Currently, the Centers for Disease Control and Prevention, Food and Drug Administration, Centers for Medicare and Medicaid Services, Department of Veterans Affairs, and the Department of Defense all have different regulations and guidelines for opioid medication.

“This Task Force represents a critical piece of HHS’s five-point strategy to defeat the opioid epidemic, which includes advancing the practice of pain management,” HHS Secretary Tom Price said in a news release.

“Top experts in pain management, research, addiction and recovery can help us reassess how we handle the serious problem of pain in America.”

The task force could have as many as 30 members representing a broad spectrum of interests in pain management, according to a notice being published in the Federal Register:

The members of the Task Force shall include currently licensed and practicing physicians, dentists, and non-physician prescribers; currently licensed and practicing pharmacists and pharmacies; experts in the fields of pain research and addiction research, including adolescent and young adult addiction; experts on the health of, and prescription opioid use disorders in, members of the Armed Forces and veterans; and experts in the field of minority health.

The Members of the Task Force shall also include… representatives of pain management professional organizations; the mental health treatment community; the addiction treatment community, including individuals in recovery from substance use disorder; pain advocacy groups, including patients; veteran service organizations; groups with expertise on overdose reversal, including first responders; State medical boards; and hospitals.
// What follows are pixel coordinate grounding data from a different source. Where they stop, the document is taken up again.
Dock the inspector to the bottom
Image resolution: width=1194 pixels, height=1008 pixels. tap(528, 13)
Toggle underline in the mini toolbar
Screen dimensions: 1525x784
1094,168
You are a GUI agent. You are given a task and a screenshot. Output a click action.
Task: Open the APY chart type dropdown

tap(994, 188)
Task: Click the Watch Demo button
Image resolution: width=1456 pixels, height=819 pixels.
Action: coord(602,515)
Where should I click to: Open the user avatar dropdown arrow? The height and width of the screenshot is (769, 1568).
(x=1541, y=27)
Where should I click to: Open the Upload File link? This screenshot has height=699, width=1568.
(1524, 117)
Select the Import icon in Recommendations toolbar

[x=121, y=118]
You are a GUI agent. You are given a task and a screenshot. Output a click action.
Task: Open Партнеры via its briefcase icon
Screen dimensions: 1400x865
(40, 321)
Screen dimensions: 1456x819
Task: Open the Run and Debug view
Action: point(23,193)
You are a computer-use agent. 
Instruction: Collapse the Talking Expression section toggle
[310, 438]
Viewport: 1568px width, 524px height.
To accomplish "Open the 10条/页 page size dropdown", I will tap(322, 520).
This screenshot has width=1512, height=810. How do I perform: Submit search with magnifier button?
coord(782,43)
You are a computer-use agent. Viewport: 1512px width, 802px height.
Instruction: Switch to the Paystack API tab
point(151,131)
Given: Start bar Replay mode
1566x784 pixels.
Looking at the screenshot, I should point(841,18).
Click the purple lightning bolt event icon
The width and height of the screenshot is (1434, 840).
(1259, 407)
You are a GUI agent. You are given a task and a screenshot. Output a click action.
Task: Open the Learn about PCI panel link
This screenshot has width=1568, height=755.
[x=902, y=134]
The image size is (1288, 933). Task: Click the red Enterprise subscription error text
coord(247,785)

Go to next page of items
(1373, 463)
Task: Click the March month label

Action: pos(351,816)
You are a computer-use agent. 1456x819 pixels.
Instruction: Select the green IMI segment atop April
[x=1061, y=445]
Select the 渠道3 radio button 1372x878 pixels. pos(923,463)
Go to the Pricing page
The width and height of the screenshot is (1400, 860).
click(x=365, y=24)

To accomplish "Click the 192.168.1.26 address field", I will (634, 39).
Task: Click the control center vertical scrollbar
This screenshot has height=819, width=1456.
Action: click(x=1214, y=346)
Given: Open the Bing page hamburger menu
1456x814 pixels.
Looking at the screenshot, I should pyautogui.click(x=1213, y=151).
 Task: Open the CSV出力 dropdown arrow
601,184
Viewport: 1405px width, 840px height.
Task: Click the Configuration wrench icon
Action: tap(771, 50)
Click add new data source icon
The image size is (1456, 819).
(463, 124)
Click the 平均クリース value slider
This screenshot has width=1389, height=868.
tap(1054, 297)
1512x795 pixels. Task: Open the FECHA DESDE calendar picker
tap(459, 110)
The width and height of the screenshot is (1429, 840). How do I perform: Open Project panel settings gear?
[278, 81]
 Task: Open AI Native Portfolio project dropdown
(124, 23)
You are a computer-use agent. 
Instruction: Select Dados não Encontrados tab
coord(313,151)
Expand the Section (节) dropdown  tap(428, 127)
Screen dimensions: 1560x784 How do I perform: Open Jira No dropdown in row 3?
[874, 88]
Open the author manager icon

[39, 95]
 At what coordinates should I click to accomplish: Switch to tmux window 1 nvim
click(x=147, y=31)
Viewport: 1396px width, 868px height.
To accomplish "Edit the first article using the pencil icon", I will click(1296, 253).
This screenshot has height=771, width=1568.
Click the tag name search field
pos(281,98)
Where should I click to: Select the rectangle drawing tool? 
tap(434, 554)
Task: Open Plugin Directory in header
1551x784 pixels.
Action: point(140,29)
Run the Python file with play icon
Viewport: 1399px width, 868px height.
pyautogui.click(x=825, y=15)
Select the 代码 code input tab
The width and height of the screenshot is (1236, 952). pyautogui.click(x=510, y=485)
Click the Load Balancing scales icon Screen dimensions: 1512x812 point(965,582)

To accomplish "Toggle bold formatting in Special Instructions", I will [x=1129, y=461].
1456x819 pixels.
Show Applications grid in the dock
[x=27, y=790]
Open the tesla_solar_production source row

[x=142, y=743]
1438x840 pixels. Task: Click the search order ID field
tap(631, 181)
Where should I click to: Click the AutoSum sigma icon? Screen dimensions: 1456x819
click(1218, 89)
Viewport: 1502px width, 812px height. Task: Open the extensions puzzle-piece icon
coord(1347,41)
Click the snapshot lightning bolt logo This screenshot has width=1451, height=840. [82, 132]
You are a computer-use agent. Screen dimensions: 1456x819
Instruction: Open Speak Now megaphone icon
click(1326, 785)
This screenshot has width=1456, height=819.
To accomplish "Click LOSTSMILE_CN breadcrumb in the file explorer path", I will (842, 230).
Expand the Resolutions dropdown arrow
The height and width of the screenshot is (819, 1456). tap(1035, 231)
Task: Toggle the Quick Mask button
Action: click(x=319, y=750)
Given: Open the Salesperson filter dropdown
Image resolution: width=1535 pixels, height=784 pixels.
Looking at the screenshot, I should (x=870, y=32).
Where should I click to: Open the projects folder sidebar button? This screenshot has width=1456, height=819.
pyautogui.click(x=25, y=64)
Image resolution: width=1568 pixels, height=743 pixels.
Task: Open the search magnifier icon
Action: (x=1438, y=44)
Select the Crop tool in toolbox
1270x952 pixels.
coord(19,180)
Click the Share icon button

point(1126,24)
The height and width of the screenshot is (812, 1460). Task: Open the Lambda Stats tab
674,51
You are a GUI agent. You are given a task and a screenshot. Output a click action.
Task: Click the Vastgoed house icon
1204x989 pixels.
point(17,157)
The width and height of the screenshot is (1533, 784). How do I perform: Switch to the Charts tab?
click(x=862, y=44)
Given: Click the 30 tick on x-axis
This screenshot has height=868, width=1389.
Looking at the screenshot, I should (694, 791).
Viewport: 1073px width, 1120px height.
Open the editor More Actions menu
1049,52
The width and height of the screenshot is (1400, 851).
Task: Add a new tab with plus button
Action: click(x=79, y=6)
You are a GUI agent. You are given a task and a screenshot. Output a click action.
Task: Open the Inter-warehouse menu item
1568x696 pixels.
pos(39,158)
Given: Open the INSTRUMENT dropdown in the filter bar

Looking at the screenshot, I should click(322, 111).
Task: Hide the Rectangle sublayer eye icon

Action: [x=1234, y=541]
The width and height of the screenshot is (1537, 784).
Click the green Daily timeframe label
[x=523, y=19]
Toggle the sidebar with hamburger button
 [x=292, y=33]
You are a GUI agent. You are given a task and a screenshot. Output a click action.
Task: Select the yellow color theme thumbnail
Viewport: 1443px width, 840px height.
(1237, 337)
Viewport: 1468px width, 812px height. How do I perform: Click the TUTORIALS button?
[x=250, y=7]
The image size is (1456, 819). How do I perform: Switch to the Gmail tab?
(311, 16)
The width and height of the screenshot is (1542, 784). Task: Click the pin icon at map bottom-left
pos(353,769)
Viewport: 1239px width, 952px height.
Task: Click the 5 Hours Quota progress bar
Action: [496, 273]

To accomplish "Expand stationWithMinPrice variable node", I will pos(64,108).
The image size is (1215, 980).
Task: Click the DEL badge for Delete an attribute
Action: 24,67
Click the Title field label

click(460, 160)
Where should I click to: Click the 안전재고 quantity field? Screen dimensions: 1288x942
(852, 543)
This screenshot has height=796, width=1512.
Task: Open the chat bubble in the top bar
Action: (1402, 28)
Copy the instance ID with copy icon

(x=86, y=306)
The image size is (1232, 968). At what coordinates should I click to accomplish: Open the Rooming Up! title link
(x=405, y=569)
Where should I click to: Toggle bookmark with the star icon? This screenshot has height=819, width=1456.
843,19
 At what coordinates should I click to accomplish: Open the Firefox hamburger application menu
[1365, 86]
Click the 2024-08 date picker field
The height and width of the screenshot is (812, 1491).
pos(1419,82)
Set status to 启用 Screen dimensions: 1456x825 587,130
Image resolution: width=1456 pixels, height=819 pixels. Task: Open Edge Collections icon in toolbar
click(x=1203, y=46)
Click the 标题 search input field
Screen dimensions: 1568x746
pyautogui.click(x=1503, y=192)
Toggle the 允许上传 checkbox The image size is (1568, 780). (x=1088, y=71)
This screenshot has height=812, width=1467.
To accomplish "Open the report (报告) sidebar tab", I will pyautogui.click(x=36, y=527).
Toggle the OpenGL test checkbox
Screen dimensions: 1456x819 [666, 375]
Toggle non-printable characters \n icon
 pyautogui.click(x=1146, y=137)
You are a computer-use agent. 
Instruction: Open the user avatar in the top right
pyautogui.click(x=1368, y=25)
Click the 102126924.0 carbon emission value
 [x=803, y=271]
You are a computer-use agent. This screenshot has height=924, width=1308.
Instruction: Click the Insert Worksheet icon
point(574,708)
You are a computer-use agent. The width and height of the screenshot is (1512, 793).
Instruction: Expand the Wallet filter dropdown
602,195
Members will also be appointed to represent Veterans Affairs, Department of Defense, Office of National Drug Control Policy, and “relevant HHS agencies.” The latter most likely includes the FDA and CDC. The Drug Enforcement Administration, an agency in the Department of Justice, will apparently not have a representative on the task force.

Pain patients and pain management experts have been poorly represented – and in some cases excluded – from previous federal advisory panels that addressed opioid prescribing and addiction. Some panel meetings were also closed to the public.

President Trump’s opioid commission, for example, includes three governors, a former congressman, and a Harvard professor who has been a longtime critic of opioid prescribing. No patients, pain management experts or practicing physicians were appointed, and the commission only heard testimony from addiction treatment advocates during its one public meeting.

That was better than the CDC, which held no public hearings while preparing the initial draft of its opioid prescribing guideline in 2015. As PNN has reported, the “Core Expert Group” and various stakeholders that advised the CDC were dominated by special interest groups and addiction treatment specialists, including five board members of Physicians for Responsible Opioid Prescribing (PROP), an anti-opioid activist group. Only after a public outcry and threats of a lawsuit did the agency delay the release of the guideline, seek public comment and form a new advisory panel.

Are you interested in becoming a member of the new task force on pain management or know someone who might?

Information on how to nominate individuals – including self-nominations -- can be found by clicking here. Applications are due by Wednesday, September 27. All nominations must be submitted via email to the attention of Vanila Singh, MD, Chief Medical Officer at PainTaskforce@hhs.gov.

Members of the task force who are not government employees will receive per diem pay and reimbursement for travel expenses. All task force meetings will be open to the public.